A Justiça de Minas Gerais decidiu que o empresário Renê da Silva Nogueira Júnior, acusado de matar a tiros o gari Laudemir de Souza Fernandes, vai a júri popular. A decisão foi divulgada na última quarta-feira, dia 28. O crime aconteceu no bairro Vista Alegre, na Região Oeste de Belo Horizonte, em Minas Gerais.
O próprio empresário confessou que atirou em Laudemir. Agora, ele será julgado por um grupo de cidadãos, o que é conhecido como júri popular, para definir se é culpado ou inocente das graves acusações.
Entenda o caso
O triste episódio ocorreu na manhã de 11 de agosto de 2025, um dia que marcou a vida dos moradores do bairro Vista Alegre. Segundo as investigações, tudo começou com uma discussão por causa da passagem do caminhão de lixo. Após o desentendimento com os trabalhadores da coleta, Renê da Silva Nogueira Júnior pegou uma arma e atirou contra Laudemir. A bala atingiu a região da costela do gari.
Laudemir chegou a ser socorrido rapidamente, mas, infelizmente, não resistiu aos ferimentos e morreu por causa de uma hemorragia interna. Horas depois do crime, o empresário foi encontrado e preso em uma academia, no bairro Estoril. Após uma audiência, a prisão em flagrante foi convertida em preventiva, o que significa que ele permanece detido enquanto aguarda o julgamento.
Acusações graves e defesa vai recorrer
Renê foi indiciado por homicídio triplamente qualificado, o que torna o crime ainda mais grave na visão da Justiça. As qualificadoras incluem: ter agido por motivo fútil, ter causado perigo comum e ter dificultado a defesa da vítima. Além disso, o empresário também responderá por ameaça, já que teria apontado a arma para a motorista do caminhão de lixo durante o incidente. Ele também é acusado de porte ilegal de arma e de fraude processual, por tentar enganar a perícia ao apresentar uma arma diferente da usada no assassinato.
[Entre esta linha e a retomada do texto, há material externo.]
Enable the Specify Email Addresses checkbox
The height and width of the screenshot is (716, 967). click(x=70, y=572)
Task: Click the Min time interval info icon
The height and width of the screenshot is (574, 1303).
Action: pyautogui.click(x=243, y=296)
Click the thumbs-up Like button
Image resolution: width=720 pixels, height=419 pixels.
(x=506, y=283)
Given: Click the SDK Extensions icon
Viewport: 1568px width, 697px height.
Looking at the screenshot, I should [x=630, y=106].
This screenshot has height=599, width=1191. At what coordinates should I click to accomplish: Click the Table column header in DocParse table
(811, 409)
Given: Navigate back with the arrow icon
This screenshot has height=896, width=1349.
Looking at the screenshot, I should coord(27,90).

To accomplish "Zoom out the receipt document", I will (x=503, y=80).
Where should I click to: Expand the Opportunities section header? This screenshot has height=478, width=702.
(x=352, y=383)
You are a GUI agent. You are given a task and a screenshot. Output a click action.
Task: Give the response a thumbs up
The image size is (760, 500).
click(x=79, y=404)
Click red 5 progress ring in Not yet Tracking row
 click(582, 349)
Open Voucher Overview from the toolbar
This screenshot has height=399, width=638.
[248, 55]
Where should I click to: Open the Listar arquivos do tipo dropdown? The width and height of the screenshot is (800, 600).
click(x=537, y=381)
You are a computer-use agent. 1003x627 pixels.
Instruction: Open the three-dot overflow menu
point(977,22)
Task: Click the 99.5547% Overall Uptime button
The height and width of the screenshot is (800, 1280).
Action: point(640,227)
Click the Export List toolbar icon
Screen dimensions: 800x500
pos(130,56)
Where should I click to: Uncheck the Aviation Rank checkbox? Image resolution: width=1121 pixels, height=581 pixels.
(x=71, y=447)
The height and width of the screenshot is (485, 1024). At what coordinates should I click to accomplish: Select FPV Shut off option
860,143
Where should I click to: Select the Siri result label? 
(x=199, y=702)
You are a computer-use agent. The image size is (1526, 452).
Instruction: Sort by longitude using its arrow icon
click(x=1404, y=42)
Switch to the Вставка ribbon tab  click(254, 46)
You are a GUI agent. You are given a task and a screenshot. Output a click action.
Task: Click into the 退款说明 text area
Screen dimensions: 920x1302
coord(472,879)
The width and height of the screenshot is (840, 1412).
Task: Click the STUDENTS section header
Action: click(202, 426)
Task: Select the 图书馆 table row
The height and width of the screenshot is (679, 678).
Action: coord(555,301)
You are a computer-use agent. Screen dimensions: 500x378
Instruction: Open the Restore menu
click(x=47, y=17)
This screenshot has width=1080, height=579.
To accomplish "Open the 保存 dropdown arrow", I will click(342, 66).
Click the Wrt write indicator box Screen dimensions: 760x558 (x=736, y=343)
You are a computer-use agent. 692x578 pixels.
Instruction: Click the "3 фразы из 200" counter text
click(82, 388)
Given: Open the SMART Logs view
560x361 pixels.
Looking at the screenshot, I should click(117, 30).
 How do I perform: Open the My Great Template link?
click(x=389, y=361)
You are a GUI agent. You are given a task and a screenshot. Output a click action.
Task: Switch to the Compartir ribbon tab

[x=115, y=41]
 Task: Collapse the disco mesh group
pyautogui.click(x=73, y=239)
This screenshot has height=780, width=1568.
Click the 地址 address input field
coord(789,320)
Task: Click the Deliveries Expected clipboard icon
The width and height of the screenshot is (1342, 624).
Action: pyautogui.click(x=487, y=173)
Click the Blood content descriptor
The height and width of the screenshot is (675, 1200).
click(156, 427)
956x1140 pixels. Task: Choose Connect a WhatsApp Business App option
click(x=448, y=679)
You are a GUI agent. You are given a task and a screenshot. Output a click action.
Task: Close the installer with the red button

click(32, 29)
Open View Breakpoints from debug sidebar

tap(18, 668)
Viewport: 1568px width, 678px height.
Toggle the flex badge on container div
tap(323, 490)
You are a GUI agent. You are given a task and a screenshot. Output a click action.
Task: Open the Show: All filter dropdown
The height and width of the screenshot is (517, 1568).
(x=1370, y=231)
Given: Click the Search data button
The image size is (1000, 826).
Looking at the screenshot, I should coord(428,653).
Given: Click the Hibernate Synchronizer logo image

A magistrada responsável pelo caso entendeu que há provas suficientes para confirmar o crime e fortes indícios de que Renê é o autor, mantendo todas as qualificadoras apontadas pelo Ministério Público de Minas Gerais (MPMG). A data exata para o júri popular ainda não foi marcada, e a defesa do empresário já informou que pretende recorrer da decisão. Isso significa que o processo pode se estender por mais algum tempo até que se chegue a um veredito final.